5‐04 スループットを決める(続き)

●1ライン演算するのにかかる時間

 1層目の入力は30×30画素ありますが、カーネルが3x3なので図5‐24のように、3ラインぶんのメモリがあれば畳み込み演算ができます。同図のように30画素×3ラインから出力の1ライン目(28画素)を計算しますが、それに有する時間は 90ns x 28 =
2.52usです(*1)。

(*1)クロック周波数100MHz (10ns)、9画素読み出すのに90nsかかる

●1層目は入力3ch・・・一つの積和演算器で面倒を見る

 1層目では入力はR/G/Bの3チャネルあり、それらを
一つの積和演算器が受け持つことにします。ただし、3chでは半端なのでダミーchを追加して4chにします(*2)

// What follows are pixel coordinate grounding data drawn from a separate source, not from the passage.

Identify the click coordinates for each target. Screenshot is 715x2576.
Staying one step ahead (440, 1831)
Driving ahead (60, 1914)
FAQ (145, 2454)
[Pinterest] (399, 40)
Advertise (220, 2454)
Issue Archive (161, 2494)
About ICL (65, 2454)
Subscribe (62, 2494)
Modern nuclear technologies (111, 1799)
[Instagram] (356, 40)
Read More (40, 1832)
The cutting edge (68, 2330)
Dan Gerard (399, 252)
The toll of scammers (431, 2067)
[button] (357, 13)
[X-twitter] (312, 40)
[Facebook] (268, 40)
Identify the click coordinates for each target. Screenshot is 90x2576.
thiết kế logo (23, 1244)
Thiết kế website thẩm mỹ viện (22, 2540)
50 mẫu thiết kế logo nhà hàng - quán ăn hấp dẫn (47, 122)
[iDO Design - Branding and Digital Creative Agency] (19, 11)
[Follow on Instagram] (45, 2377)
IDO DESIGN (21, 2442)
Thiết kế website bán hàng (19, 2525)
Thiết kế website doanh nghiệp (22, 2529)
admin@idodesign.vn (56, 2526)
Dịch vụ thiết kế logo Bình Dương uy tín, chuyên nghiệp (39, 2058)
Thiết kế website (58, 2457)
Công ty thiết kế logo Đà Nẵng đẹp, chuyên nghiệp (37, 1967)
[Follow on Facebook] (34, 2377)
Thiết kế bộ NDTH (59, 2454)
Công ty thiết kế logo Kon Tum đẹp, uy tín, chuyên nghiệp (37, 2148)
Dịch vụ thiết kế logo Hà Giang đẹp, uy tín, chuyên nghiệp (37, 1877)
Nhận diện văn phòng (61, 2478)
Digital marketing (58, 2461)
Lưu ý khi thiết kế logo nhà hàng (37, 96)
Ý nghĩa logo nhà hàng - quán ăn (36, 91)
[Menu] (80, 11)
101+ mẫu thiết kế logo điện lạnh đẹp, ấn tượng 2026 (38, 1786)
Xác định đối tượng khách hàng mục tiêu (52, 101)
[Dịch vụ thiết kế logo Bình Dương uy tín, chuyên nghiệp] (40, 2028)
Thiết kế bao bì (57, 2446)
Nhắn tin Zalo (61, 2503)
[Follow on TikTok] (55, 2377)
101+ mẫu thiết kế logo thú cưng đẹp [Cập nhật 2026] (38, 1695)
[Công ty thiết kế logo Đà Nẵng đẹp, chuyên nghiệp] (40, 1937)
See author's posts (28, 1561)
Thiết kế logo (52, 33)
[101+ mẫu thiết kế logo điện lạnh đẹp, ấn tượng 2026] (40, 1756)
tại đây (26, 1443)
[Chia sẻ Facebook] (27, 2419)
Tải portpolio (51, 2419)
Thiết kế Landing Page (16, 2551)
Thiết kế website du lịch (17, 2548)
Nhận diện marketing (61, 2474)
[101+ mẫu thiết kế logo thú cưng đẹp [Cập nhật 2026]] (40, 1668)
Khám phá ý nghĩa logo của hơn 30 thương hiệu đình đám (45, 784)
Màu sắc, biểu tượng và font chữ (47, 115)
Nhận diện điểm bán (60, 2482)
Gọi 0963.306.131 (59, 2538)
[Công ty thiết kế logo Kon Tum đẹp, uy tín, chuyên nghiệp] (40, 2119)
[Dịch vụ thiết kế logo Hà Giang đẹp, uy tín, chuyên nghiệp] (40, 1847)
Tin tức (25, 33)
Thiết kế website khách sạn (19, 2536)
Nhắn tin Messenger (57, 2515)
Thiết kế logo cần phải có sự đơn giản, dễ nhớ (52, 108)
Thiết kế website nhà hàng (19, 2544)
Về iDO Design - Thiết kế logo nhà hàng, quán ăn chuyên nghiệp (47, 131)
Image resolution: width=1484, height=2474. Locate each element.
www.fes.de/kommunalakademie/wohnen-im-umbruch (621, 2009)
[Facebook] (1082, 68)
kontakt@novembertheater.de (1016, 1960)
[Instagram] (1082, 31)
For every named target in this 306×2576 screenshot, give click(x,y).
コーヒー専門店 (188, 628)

(*2)ダミーchはカーネルもデータも0、積和演算結果も0になる

図5-24 1層目の出力1chを計算するイメージ

1ライン計算するのに10.08us

 まず入力Rchのデータと係数で積和演算を行い、それで2.52usかかります。次はGchのデータと係数で積和、その次はBchのデータと係数で積和、最後にダミーchを計算して足し込みます。それぞれ2.52usかかるので、合計は2.52us x 4ch =
10.08us で出力の1ライン(28画素)の計算が終了です。


●28ライン、16チャネル計算するのに282.24us

 出力は28×28画素あるのでさらに28倍の時間がかかり、10.08us x 28Line =
282.24us で1画面の演算が終了します。
 1層目入力3chは上述のように1つの積和演算器で逐次的に処理されます。それに対し出力は
16chありますが、それらは16個の演算器で並列に処理されます(ここ参照)。したがって16ch全部にかかる時間は同じで282.24usになります。

●入力が入ってくる時間内に計算して出力できる

 図5‐01にあるように1層目には
320us (VGAのHSYNCの10回ぶん)の周期でCNNの1ブロックが入力されます。したがってスループットは320usになり、各層はその期間内にCNN1ブロックを処理しなければなりません。
 1層目は上記のように282.24usで1ブロック処理するので、320us - 282.24us = 37.76usの余裕をもって終了することになります。

●各層並列化によりスループットに間に合わせる

 まず「スループット」を320usと決め、1層目は16並列(
乗算器16個)でそのペースについていけることが分かりました。同様に他の層も間に合うかどうか、どれくらいの並列度になるか、などを考えていきましょう。